The Federal Reserve headquarters in Washington, D.C. (Source: Getty Images)
The Federal Open Market Committee (FOMC) concluded its June 2024 meeting with a decision to keep interest rates unchanged at 5.25%-5.50%, marking the seventh consecutive pause in rate hikes. The move comes as inflation remains stubbornly above the Fed’s 2% target, despite signs of cooling economic growth.
## Key Takeaways from the June FOMC Meeting
### 1. Interest Rates Unchanged, but Future Cuts Uncertain
The Fed maintained its benchmark rate, citing the need for "greater confidence" that inflation is moving sustainably toward 2%. However, the latest "dot plot" projections showed that officials now anticipate only one rate cut in 2024, down from three previously forecasted.

FOMC members' interest rate projections (June 2024 vs. March 2024)
### 2. Inflation Progress Slower Than Expected
While Core PCE inflation has eased from its peak, recent months have shown less progress than hoped. Chair Jerome Powell acknowledged that "the disinflation process is taking longer than expected."

Year-over-year inflation trends (Source: U.S. Bureau of Labor Statistics)
### 3. Strong Labor Market Supports Fed’s Cautious Stance
The U.S. economy added 272,000 jobs in May, far exceeding expectations. This strong labor market gives the Fed room to hold rates higher for longer without immediate fear of a downturn.
## Market Reaction
- Stocks dipped slightly after the announcement, with the S&P 500 falling 0.5%.
- Treasury yields rose, with the 10-year note climbing to 4.35%.
- The U.S. dollar strengthened against major currencies.

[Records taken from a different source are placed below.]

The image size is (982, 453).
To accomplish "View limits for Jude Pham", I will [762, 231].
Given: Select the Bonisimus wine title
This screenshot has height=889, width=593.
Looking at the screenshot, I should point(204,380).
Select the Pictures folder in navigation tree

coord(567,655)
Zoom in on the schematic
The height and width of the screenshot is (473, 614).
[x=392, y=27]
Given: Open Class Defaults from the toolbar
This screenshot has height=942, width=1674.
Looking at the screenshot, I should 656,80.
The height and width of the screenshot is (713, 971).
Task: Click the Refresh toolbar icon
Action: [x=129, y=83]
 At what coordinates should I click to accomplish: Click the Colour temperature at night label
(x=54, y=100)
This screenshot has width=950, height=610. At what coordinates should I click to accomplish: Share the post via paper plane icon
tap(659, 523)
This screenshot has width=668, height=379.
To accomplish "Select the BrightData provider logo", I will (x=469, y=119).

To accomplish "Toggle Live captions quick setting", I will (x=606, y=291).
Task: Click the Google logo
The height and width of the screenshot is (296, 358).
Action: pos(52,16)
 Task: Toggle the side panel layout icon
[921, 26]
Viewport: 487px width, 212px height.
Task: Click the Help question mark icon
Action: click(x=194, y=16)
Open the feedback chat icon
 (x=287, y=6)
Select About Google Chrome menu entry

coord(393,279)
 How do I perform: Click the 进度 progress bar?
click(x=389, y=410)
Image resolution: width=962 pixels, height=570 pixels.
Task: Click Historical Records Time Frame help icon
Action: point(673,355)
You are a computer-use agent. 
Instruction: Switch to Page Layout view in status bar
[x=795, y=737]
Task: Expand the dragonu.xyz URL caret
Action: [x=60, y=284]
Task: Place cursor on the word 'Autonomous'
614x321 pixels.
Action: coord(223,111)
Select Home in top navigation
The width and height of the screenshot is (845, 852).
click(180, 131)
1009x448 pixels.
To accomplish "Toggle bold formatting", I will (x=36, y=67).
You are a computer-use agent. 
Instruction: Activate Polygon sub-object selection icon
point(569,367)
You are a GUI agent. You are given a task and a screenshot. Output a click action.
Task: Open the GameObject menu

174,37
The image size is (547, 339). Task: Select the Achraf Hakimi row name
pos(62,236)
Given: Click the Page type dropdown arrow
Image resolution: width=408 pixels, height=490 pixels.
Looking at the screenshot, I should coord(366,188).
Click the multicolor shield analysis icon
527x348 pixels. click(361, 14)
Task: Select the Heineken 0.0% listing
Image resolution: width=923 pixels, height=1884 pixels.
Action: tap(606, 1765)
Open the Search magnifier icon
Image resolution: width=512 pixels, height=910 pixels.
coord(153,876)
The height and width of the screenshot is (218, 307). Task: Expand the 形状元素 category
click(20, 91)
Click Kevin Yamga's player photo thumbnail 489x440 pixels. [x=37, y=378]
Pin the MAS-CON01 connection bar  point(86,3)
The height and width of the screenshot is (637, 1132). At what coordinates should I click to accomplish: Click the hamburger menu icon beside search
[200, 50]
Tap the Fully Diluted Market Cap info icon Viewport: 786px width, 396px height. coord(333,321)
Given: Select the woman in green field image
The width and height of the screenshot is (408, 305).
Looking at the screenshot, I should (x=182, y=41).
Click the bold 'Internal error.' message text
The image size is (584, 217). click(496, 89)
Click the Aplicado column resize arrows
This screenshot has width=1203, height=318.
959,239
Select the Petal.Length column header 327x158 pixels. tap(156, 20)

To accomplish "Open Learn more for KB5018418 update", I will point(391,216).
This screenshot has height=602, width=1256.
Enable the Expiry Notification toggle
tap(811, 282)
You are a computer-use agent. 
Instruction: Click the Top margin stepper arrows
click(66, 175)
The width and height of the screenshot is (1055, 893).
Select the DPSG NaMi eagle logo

S&P 500 and Treasury yields after the Fed decision (Source: Bloomberg)
## What’s Next?
The Fed’s next meeting in July 2024 will be closely watched for any hints on rate cuts later this year. For now, policymakers remain data-dependent, focusing on inflation, employment, and economic growth trends.

Fed Chair Jerome Powell addresses reporters after the FOMC meeting
### Bottom Line
The Fed is playing it safe, balancing inflation risks against economic growth. Investors should expect continued volatility until clearer signs of inflation control emerge.